Our news journalists obtained a quote from the research from the University of Halle-Wittenberg, "We analyzed the expression of aromatase (CYP19A1) in immortalized C-28/I2 and T/C-28a2 chondrocytes, as well as in cultured primary human articular chondrocytes and human articular cartilage tissue, by means of RT-PCR, Western blotting and immunohistochemistry. By means of quantitative RT-PCR and enzyme-linked immunosorbent assay, we also determined whether the aromatase inhibitor letrozole influences estrogen metabolism of cultured chondrocytes in immortalized C-28/I2 chondrocytes. Aromatase mRNA was detected in both immortalized chondrocyte cell lines, in cultured primary human chondrocytes, and in human articular cartilage tissue. By means of Western blot analysis, aromatase was detected at the protein level in articular cartilage taken from various patients of both sexes and different ages. Cultured primary human articular chondrocytes, C-28/I2 and T/C-28a2, and human articular cartilage tissue reacted with antibodies for aromatase. Incubation of C-28/I2 chondrocytes with 10(-11) M to 10(-7) M letrozole as an aromatase inhibitor revealed significantly increased amounts of the mRNAs of the enzyme cytochrome P4501A1 (CYP1A1), which is involved in the catagen estrogen metabolism, and of the estrogen receptors ER-alpha and ER-beta. Concomitantly, synthesis of estrone (E1) was significantly downregulated after incubation with letrozole. We demonstrate that human articular cartilage expresses aromatase at the mRNA and protein levels. Blocking of estrone synthesis by the aromatase inhibitor letrozole is counteracted by an increase in ER-alpha and ER-beta. In addition, CYP1A1, an enzyme involved in catabolic estrogen metabolism, is upregulated. This suggests that articular chondrocytes use ERs functionally."
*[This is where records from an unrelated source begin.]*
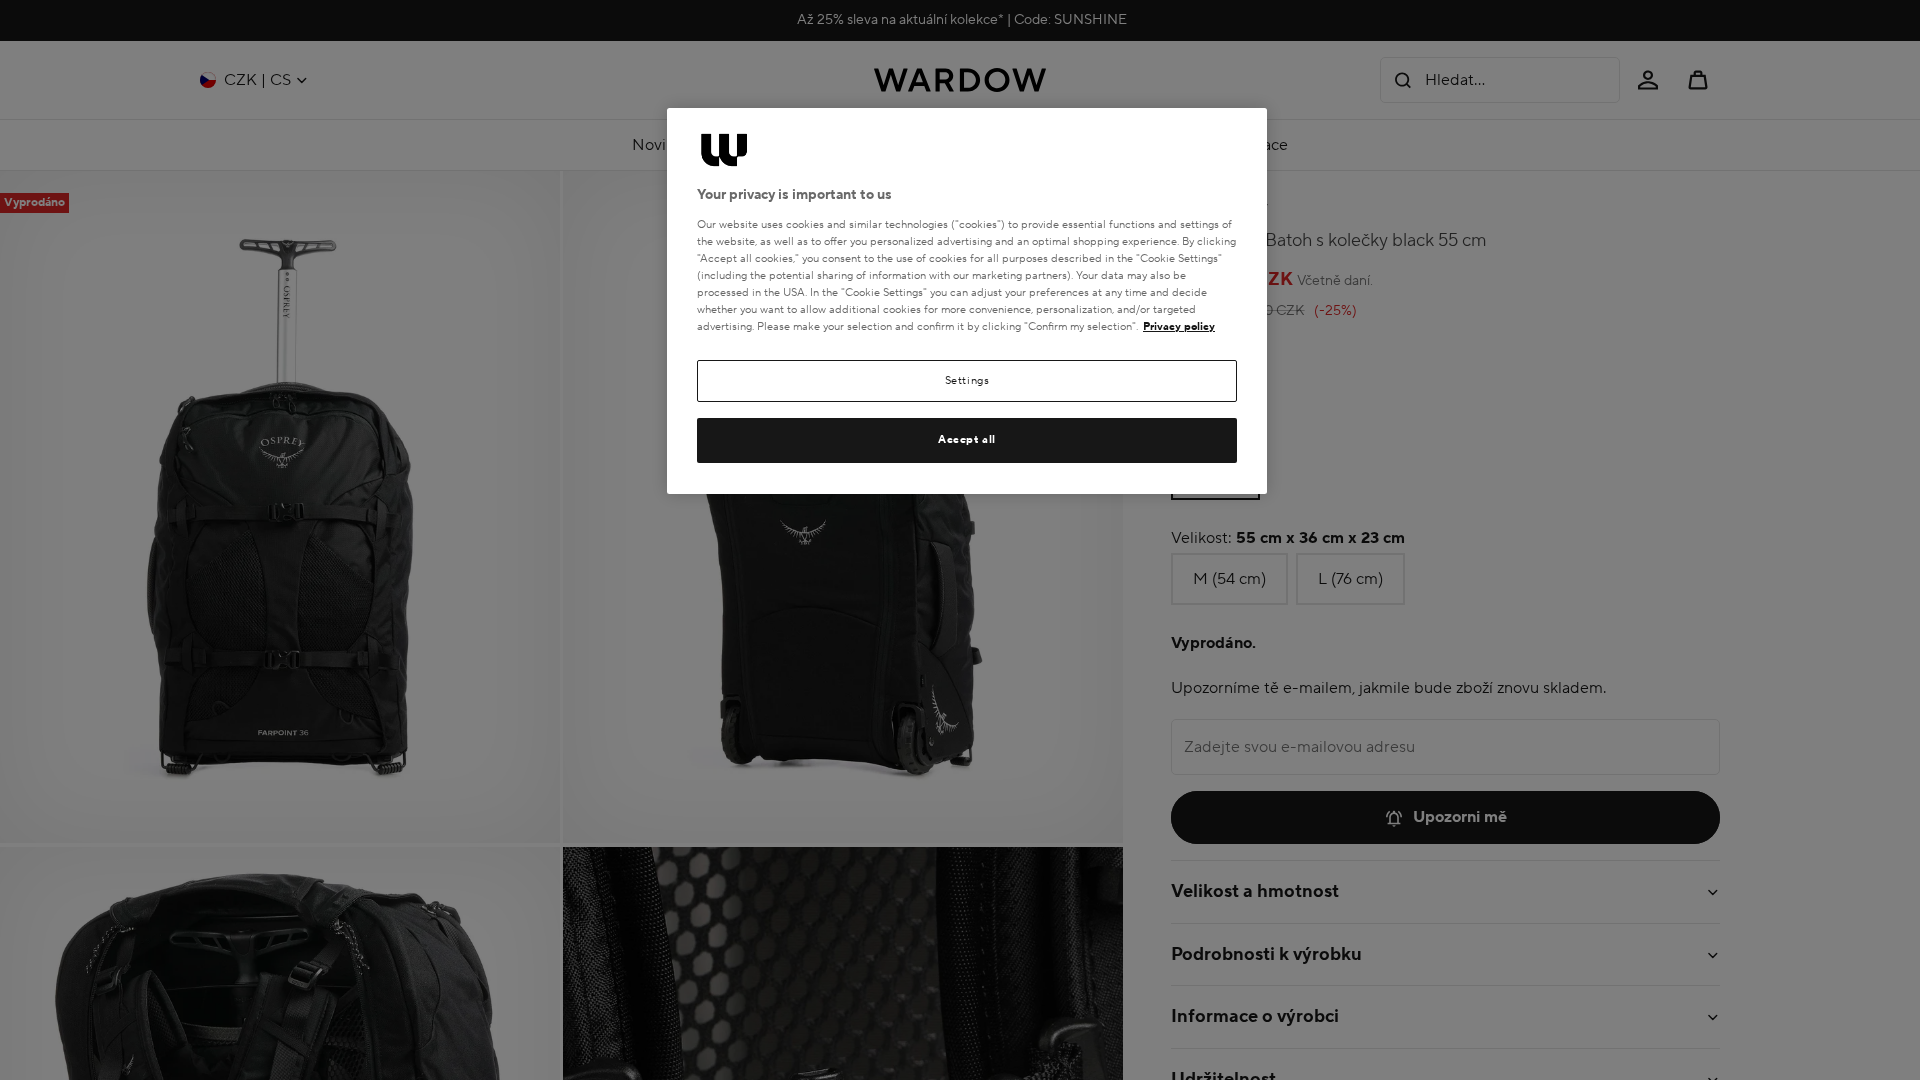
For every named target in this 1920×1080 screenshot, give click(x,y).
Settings (967, 380)
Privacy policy (1179, 326)
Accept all (967, 439)
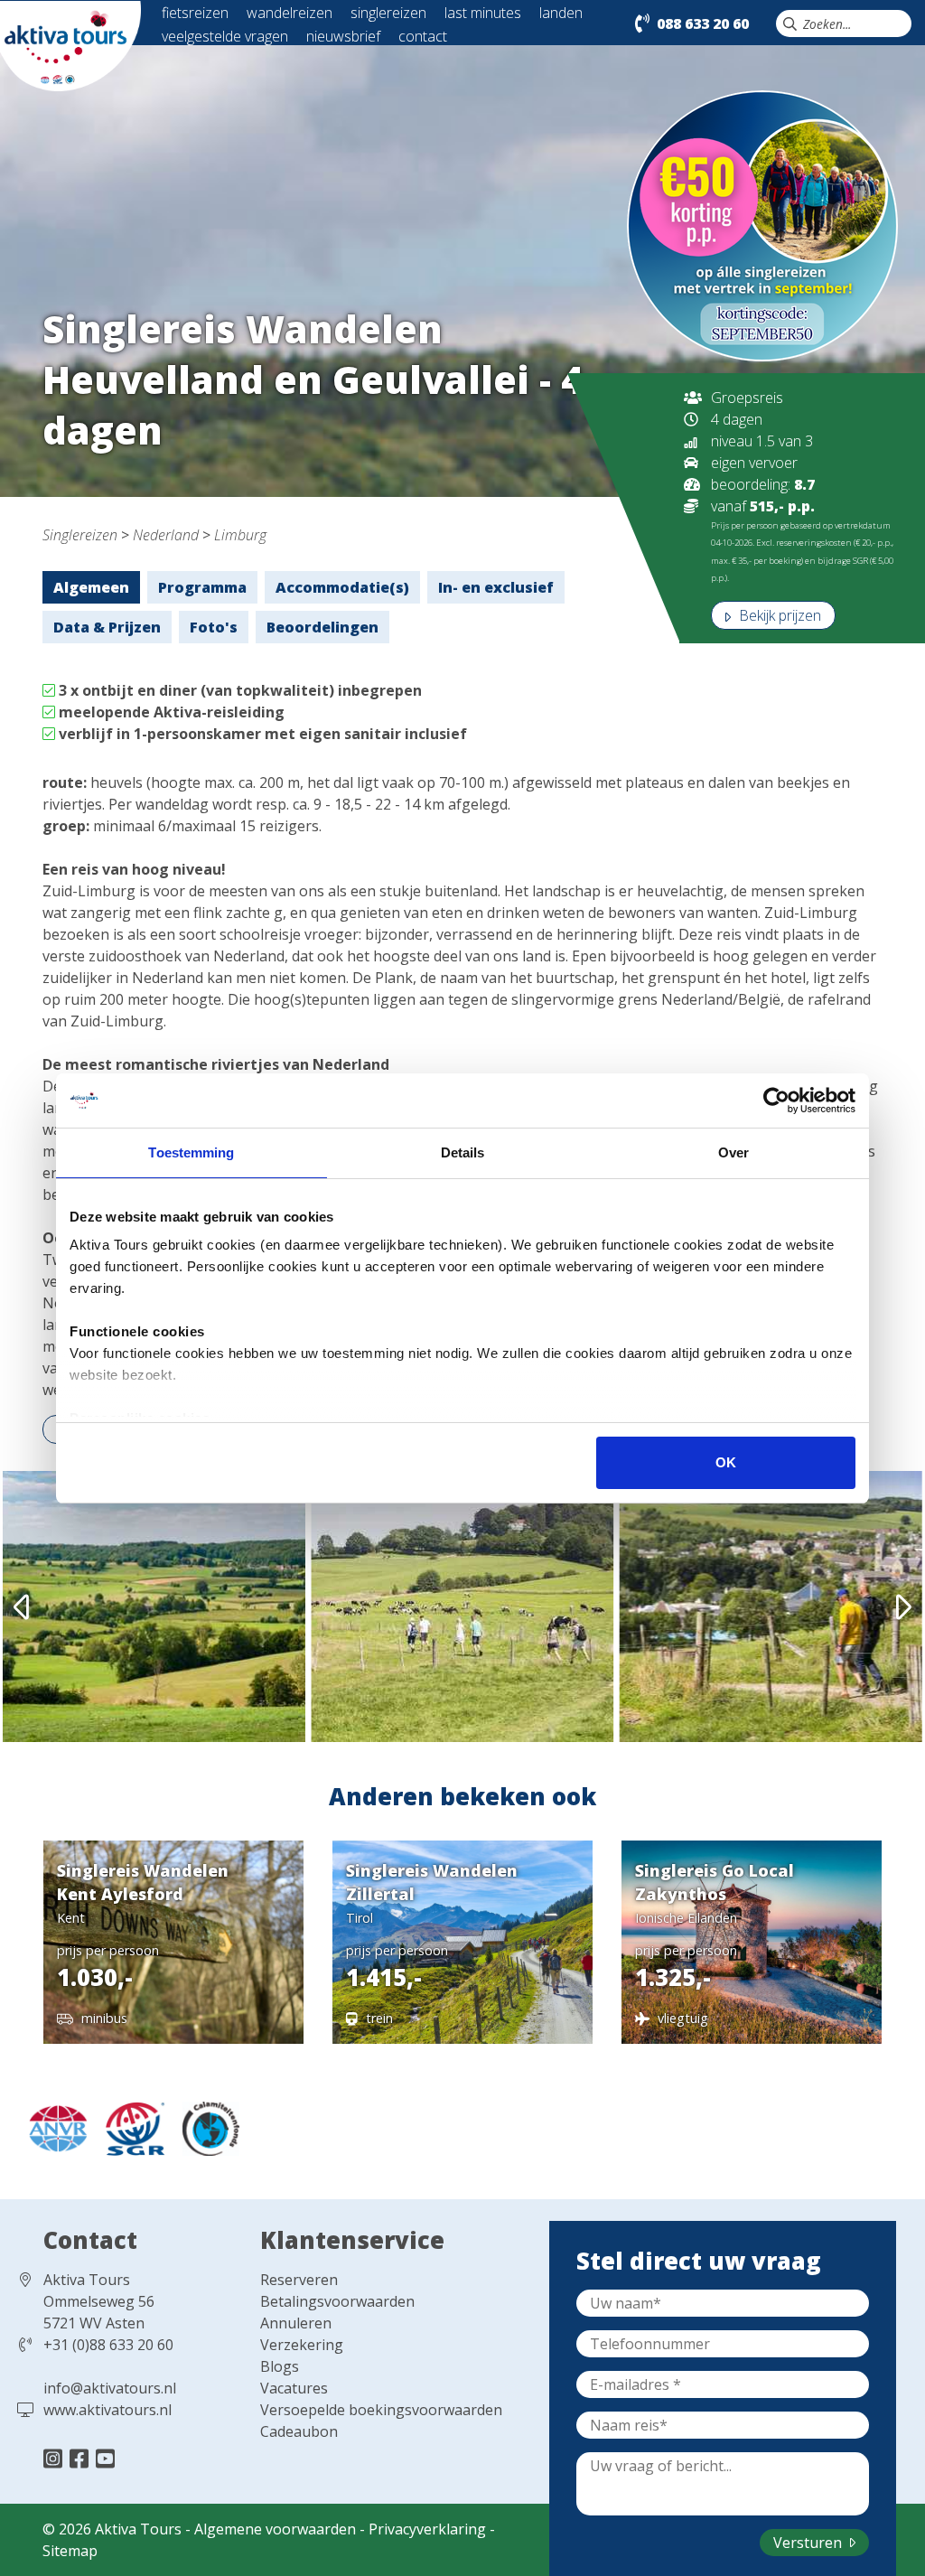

According to the news editors, the research concluded: "The role of endogenous synthesized estrogens in articular cartilage health remains to be elucidated."
For more information on this research see: Articular cartilage chondrocytes express aromatase and use enzymes involved in estrogen metabolism. Arthritis Research & Therapy, 2014;16(2):450-458. Arthritis Research & Therapy can be contacted at: Biomed Central Ltd, 236 Grays Inn Rd, Floor 6, London WC1X 8HL, England. (BioMed Central - www.biomedcentral.com/; Arthritis Research & Therapy - arthritis-research.com/)
The news correspondents report that additional information may be obtained from M. Schicht, University of Halle Wittenberg, Univ Hosp Orthoped & Phys Med, D-06097 Halle, Saale, Germany. Additional authors for this research include J. Ernst, A. Nielitz, L. Fester, M. Tsokos, S.S. Guddat, L. Brauer, J. Bechmann, K.S. Delank, D. Wohlrab, F. Paulsen and H. Claassen (see also Biotechnology).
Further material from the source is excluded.